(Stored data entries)

· · · · ·

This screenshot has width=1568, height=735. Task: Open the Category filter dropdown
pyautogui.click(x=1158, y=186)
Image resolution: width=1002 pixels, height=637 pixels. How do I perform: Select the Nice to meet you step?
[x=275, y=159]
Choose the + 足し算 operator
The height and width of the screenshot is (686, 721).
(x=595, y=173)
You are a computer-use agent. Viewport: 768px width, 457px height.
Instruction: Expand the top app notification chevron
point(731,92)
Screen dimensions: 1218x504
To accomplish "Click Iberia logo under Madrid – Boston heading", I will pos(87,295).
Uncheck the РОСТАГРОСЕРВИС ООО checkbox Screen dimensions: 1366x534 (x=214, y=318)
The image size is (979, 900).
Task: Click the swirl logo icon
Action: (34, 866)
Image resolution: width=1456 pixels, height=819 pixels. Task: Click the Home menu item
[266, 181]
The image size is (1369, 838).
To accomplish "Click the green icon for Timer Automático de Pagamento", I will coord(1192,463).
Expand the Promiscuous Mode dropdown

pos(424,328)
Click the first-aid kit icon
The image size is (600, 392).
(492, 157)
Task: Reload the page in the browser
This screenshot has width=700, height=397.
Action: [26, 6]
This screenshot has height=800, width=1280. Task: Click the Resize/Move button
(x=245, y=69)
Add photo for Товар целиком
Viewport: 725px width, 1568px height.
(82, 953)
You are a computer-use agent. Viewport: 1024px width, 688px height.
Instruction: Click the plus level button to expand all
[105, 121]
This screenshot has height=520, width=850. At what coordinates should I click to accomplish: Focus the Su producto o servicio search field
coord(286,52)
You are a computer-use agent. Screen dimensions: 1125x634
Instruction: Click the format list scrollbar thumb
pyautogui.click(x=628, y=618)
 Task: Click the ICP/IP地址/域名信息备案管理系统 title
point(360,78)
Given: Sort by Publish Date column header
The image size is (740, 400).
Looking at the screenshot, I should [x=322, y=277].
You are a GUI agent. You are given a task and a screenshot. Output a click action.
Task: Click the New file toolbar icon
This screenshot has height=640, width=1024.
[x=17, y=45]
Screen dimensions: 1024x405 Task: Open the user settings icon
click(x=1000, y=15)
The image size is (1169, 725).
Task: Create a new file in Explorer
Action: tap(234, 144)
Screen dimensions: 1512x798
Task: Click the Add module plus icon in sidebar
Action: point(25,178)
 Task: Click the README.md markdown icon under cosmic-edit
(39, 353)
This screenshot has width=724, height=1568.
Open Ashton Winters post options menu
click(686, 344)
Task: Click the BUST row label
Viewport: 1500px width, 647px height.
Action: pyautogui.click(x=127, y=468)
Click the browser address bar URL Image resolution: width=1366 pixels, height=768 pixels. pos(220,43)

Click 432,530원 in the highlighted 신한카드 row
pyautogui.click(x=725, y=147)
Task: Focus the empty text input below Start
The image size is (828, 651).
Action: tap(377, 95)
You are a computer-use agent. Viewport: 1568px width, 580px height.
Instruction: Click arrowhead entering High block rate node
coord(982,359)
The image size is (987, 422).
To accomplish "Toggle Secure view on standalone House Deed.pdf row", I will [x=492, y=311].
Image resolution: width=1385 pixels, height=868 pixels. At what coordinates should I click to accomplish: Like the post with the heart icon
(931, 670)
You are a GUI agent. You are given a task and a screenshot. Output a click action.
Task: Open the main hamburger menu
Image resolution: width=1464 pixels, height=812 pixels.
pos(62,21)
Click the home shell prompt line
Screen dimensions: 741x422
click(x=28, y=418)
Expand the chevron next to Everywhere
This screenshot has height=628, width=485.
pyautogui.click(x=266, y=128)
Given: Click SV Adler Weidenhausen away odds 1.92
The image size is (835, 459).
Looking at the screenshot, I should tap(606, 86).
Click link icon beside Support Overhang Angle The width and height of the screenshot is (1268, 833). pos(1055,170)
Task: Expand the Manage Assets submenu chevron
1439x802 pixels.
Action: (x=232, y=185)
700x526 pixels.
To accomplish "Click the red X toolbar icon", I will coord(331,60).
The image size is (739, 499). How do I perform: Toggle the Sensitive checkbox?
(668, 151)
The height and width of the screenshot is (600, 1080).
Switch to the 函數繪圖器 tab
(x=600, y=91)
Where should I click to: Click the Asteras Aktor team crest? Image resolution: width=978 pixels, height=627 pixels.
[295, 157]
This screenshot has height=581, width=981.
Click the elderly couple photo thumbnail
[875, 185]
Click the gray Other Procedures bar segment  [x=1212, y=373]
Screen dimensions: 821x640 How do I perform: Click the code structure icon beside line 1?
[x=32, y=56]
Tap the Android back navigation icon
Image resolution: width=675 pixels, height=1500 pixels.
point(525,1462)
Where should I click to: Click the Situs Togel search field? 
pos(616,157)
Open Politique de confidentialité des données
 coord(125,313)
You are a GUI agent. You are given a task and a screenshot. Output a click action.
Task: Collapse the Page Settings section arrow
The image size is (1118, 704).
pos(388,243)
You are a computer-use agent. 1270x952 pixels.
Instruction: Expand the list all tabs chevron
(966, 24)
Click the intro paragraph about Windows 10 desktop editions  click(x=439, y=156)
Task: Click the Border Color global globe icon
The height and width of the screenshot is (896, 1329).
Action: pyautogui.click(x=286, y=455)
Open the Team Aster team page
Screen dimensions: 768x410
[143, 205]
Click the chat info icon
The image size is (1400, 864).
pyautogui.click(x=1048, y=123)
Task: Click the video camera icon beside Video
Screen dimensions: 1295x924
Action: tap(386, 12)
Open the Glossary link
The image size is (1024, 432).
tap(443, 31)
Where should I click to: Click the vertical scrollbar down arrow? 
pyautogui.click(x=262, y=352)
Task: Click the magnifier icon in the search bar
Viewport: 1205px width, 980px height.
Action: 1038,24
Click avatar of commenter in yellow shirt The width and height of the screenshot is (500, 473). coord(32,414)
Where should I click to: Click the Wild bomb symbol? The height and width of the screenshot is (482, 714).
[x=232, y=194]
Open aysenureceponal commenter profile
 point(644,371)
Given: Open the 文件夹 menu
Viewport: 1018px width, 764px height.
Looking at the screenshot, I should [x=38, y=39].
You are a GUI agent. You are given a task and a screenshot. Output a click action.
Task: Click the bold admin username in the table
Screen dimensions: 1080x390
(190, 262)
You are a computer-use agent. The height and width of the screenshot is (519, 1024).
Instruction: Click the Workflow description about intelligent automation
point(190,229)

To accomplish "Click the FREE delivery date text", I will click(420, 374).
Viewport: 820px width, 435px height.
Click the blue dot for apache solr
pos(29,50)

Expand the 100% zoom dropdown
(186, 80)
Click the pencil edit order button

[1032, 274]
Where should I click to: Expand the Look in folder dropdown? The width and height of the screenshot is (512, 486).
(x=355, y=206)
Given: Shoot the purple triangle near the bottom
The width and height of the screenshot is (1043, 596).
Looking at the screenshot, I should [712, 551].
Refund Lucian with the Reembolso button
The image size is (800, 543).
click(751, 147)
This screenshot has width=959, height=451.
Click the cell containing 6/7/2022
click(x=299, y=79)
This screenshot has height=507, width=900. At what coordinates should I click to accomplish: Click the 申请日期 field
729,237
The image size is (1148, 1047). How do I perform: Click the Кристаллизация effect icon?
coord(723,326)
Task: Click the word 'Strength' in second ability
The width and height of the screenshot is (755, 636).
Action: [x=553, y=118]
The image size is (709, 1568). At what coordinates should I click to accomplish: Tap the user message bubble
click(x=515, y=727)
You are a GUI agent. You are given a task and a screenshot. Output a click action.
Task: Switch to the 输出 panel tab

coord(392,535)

· · · · ·

[Problem to work on]
The answer should consist of the lines from the first line of the entries through the line with "Click the first-aid kit icon", copied exactly.

[Reply]
This screenshot has width=1568, height=735. Task: Open the Category filter dropdown
pyautogui.click(x=1158, y=186)
Image resolution: width=1002 pixels, height=637 pixels. How do I perform: Select the Nice to meet you step?
[x=275, y=159]
Choose the + 足し算 operator
The height and width of the screenshot is (686, 721).
(x=595, y=173)
You are a computer-use agent. Viewport: 768px width, 457px height.
Instruction: Expand the top app notification chevron
point(731,92)
Screen dimensions: 1218x504
To accomplish "Click Iberia logo under Madrid – Boston heading", I will pos(87,295).
Uncheck the РОСТАГРОСЕРВИС ООО checkbox Screen dimensions: 1366x534 (x=214, y=318)
The image size is (979, 900).
Task: Click the swirl logo icon
Action: (34, 866)
Image resolution: width=1456 pixels, height=819 pixels. Task: Click the Home menu item
[266, 181]
The image size is (1369, 838).
To accomplish "Click the green icon for Timer Automático de Pagamento", I will coord(1192,463).
Expand the Promiscuous Mode dropdown

pos(424,328)
Click the first-aid kit icon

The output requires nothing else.